The girls are off to Florida in late April to compete in an International Marketing Competition sponsored by DECA, an association of marketing students.
Autumn Grayson and Sheena Reed won at the district and state level to qualify for the international meet in the travel and tourism category and the five-day trip to Orlando.
To say the girls are excited is an understatement.
"There had been a mistake in the judging at the first competition, so we only found out just before we had to be at the state competition last weekend," Reed said.
Despite having little preparation time, the teens came away from Dearborn with the state-wide win.
There are four levels of marketing classes offered in Niles; fundamentals, entrepreneurship, research and store operations.
Reed and Grayson are taking the second-level class this year and plan to continue. Reed, who hopes to be a journalist, knows what she learns now will help her understand the intricacies of the business world as she grows in her chosen career.
"This course has changed the way I look at the business world. It's not as hard as I thought. I think the technique and the application of common sense to the techniques learned are important," said Reed.
She hopes to enter the field of accounting or marketing as a career choice. Both she and Grayson agree that coming up with enough creative ideas for out-of-the-box problem solving is perhaps the most difficult part of the course and the competitions.
"We were asked to come with a solution regarding a travel agency whose sales had dropped. We needed to develop a motivation plan so we came up with this idea for an employee contest," said Reed.
"A salesperson who sold the most packages in a two to three month period would win a package themselves and then be featured in the agency's next advertising run. Our solution had to be cost effective for the agency as well as answering the motivation problem. Travel agencies get discount packages and by featuring their own employee in their advertising it would also save some production costs in making the ads," Grayson said.
Adam Jenkins, a Niles High first-year marketing student managed to earn a runner-up status at the same meet as the young women in the Food Marketing category. He is refreshingly honest when asked why he chose the marketing classes.
"I rather fell into it. I really thought it was just about helping to run the store instead of regular schoolwork. However, I found it really interesting to discover how technology fits into the business world."

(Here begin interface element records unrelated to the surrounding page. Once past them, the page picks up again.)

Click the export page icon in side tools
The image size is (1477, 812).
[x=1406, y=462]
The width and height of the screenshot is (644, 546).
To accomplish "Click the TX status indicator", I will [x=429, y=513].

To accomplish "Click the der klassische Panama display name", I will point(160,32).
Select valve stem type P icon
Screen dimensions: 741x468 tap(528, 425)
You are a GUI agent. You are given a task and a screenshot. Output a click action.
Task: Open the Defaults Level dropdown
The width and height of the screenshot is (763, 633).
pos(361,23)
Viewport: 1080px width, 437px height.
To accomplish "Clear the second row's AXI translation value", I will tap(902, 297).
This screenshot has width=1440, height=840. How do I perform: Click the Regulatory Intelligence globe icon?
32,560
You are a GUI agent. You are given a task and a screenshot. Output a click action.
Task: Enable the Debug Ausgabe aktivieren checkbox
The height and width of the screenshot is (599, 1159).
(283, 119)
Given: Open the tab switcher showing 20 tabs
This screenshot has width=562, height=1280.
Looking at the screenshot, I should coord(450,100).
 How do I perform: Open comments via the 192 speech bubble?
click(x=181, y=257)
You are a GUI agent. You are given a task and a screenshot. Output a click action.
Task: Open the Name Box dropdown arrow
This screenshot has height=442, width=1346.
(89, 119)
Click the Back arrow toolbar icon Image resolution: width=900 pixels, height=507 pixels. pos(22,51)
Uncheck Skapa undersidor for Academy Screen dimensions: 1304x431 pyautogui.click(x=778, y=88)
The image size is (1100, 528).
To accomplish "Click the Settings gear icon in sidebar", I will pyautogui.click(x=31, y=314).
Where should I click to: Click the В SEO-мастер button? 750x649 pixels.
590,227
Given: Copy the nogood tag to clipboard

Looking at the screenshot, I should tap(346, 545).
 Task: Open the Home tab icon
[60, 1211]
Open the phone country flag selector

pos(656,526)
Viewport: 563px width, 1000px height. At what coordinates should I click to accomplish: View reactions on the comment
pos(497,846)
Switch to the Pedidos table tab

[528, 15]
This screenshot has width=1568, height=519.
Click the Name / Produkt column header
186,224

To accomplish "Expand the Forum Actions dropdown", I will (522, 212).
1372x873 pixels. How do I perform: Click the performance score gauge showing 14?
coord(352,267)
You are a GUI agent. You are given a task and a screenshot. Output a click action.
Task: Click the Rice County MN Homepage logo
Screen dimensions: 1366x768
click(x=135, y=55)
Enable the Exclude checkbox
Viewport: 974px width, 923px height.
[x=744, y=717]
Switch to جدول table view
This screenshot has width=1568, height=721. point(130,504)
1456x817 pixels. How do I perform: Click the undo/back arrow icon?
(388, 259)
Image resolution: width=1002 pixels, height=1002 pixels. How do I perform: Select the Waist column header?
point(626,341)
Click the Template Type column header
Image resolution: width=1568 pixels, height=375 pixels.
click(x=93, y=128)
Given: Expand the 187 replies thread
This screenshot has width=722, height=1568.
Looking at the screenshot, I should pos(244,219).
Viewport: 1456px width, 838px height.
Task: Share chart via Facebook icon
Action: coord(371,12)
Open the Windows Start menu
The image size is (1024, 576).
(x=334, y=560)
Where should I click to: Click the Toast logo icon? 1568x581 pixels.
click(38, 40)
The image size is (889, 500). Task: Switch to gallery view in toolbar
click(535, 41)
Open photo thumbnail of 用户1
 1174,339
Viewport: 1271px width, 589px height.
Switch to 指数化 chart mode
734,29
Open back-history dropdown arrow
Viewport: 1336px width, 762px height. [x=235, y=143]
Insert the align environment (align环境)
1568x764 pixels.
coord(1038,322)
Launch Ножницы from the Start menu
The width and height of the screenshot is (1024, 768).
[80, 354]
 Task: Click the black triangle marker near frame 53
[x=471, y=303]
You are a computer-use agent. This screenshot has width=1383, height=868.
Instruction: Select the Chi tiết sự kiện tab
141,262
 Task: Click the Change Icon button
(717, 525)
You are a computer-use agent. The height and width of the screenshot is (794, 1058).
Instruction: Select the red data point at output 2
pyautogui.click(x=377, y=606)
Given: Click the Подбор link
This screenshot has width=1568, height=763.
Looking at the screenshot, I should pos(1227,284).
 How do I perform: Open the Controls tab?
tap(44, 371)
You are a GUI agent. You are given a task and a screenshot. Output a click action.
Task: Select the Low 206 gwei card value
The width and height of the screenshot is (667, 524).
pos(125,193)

His goal is to get to the international competition and to that end he will be continuing on to the second level of marketing classes.
Marketing instructor Celeste Anthony is extremely pleased with her students' accomplishments. She knows that any job these students secure in the future will be enhanced by the classes they have taken here.
"It is very important to me that they all have some sort of business education. Everywhere they go to work will be a business of one sort or another. Here they learn the skills of customer service, record-keeping, salesmanship, marketing, distribution, finance and internet technology. They also work with the credit union within the store here at school," she said.
Greater Niles Community Federal Credit Union has partnered with the marketing program so that the students can learn teller skills, financial responsibility, budgeting and gain a good understanding of credit.
"One of my student teachers told the story of how she quickly got into $8,000 of credit card debt early in her college career," Anthony said.
She is pleased that her students will have an upper hand when the card companies begin to offer the young people credit opportunities as soon as they darken a college or university door.
In addition to the marketing competitions, DECA also offers more than $250,000 in scholarships to students each year. Some of these are employer scholarships and others are academic scholarships.
A registered non-profit, DECA chapters also work with other non-profits in their local area. Niles High DECA students help to raise funds for Muscular Dystrophy and have worked with the Niles Service League as well.
DECA has been offered as part of the Niles High School experience for 25 years. According to the MIDCA.org web-site, Michigan was one of 17 charter states to affiliate with DECA in 1947. Today, there are associations representing membership in all 50 states, the District of Columbia, Guam, Puerto Rico, the Virgin Islands, Manitoba, Ontario, Mexico, and Germany. Of those 56 state associations, Michigan has grown to be the seventh largest in terms of membership.